The next day, the two large Soviet Armies linked up on the western outskirts of Moscow. Two Russian armies had appeared east of Moscow, surrounding two entire German armies. Zhukov knew that without support from the other German soldiers in Russia, these two armies would be forced to surrender within a month. In the words of the Soviet foreign minister Molotov, "It was truly Red Dawn. For on Dawn that day, the ground must have surely been red with the blood of these Nazi invaders, and the sun must have shown red and bright on our comrades as they took the first steps on the road to Berlin."

Edward Ashmore, at first reluctant to adopt the Soviets as allies, became jubilant at the news of the massive uprisings and offensives in the Soviet Union. He declared war on all of the axis powers and vowed "... to free Europe from its oppressors." He planned for a massive British offensive to land troops in Kuwait and South Iraq that would strike north. British forces in India would use the manpower of this overcrowded nation to launch an offensive into Iran. The two forces would, after slicing through this sparsely garrisoned area of the Germans' control, link up on the Iran-Iraq border, then strike north to the Caucasus.

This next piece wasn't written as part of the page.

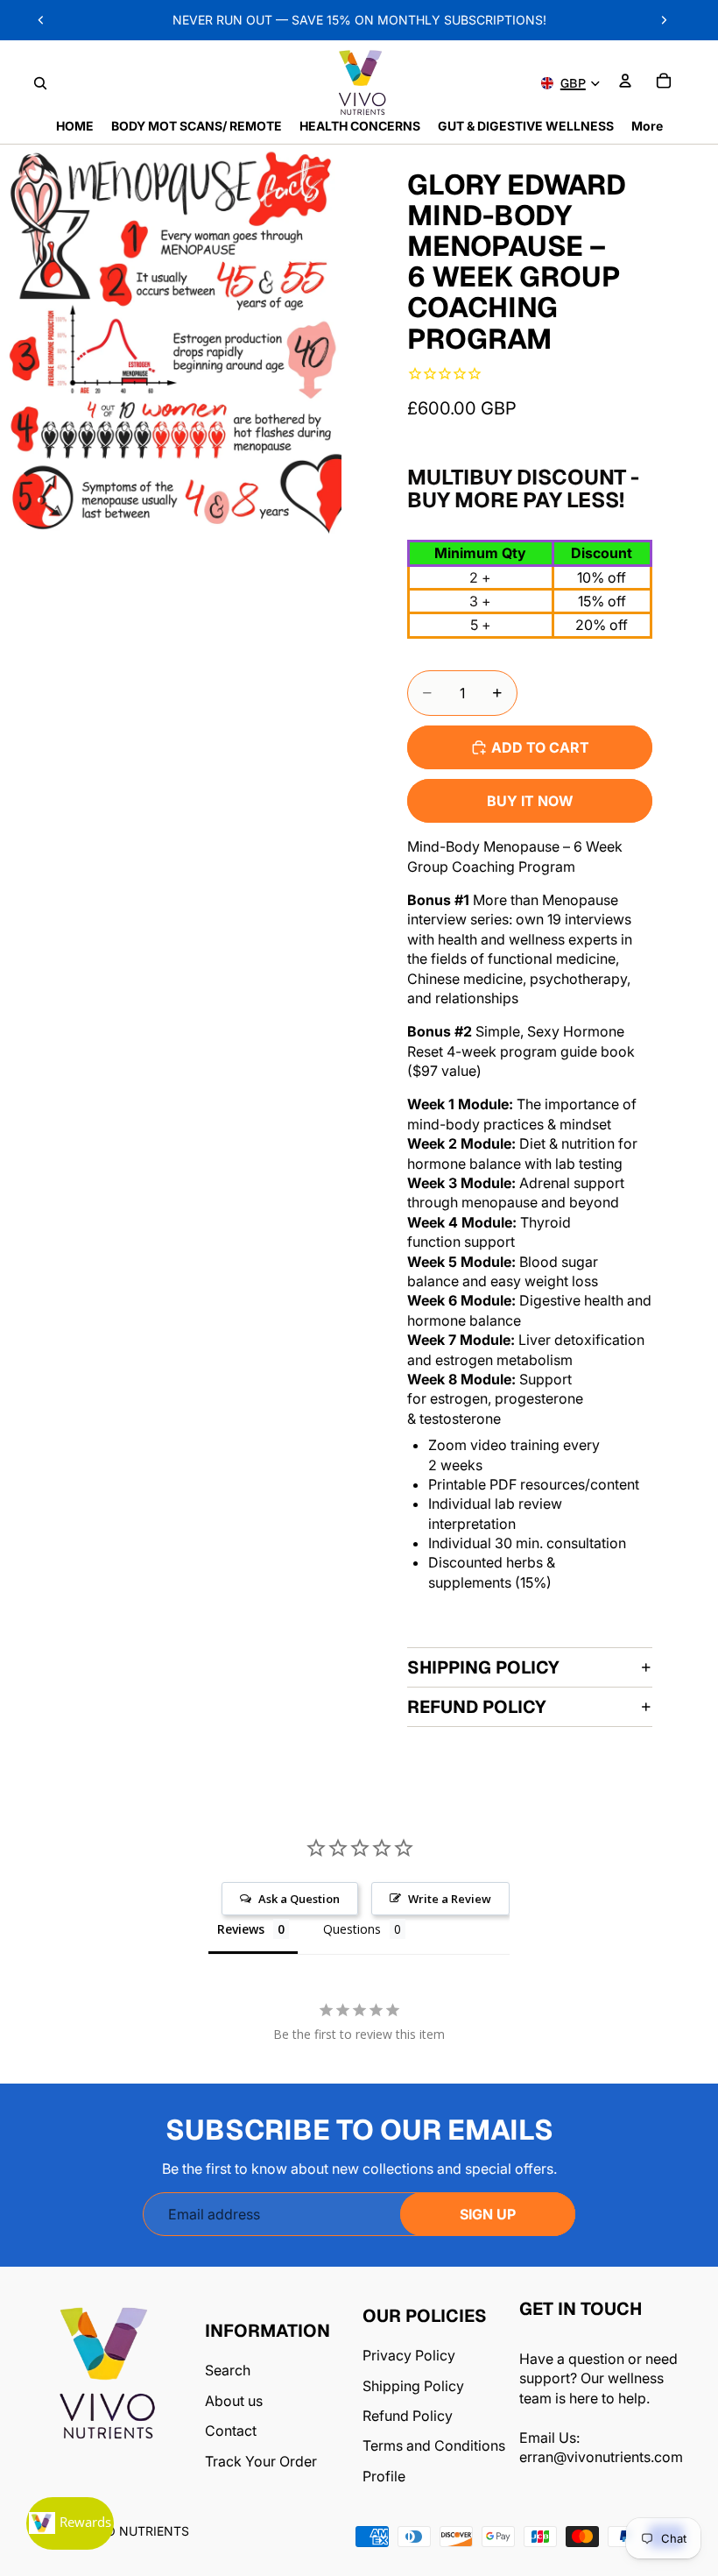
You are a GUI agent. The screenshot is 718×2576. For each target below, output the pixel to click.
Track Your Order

It was August 3rd, and Hitler had lost in two days what it had taken two months to get. He could look on the map of Europe and see that in the east he could no longer be said control it. His forces were becoming isolated everywhere as this massive force of the east that he has overlooked is devouring the 5.8 million men that he had sent in to invade. But he had a plan. He still had one trick up his sleeve. There were still far more Panzer divisions in the east than there were Russian tank divisions. He would go for an all-or nothing gamble of his own. It would result in the largest battle in history.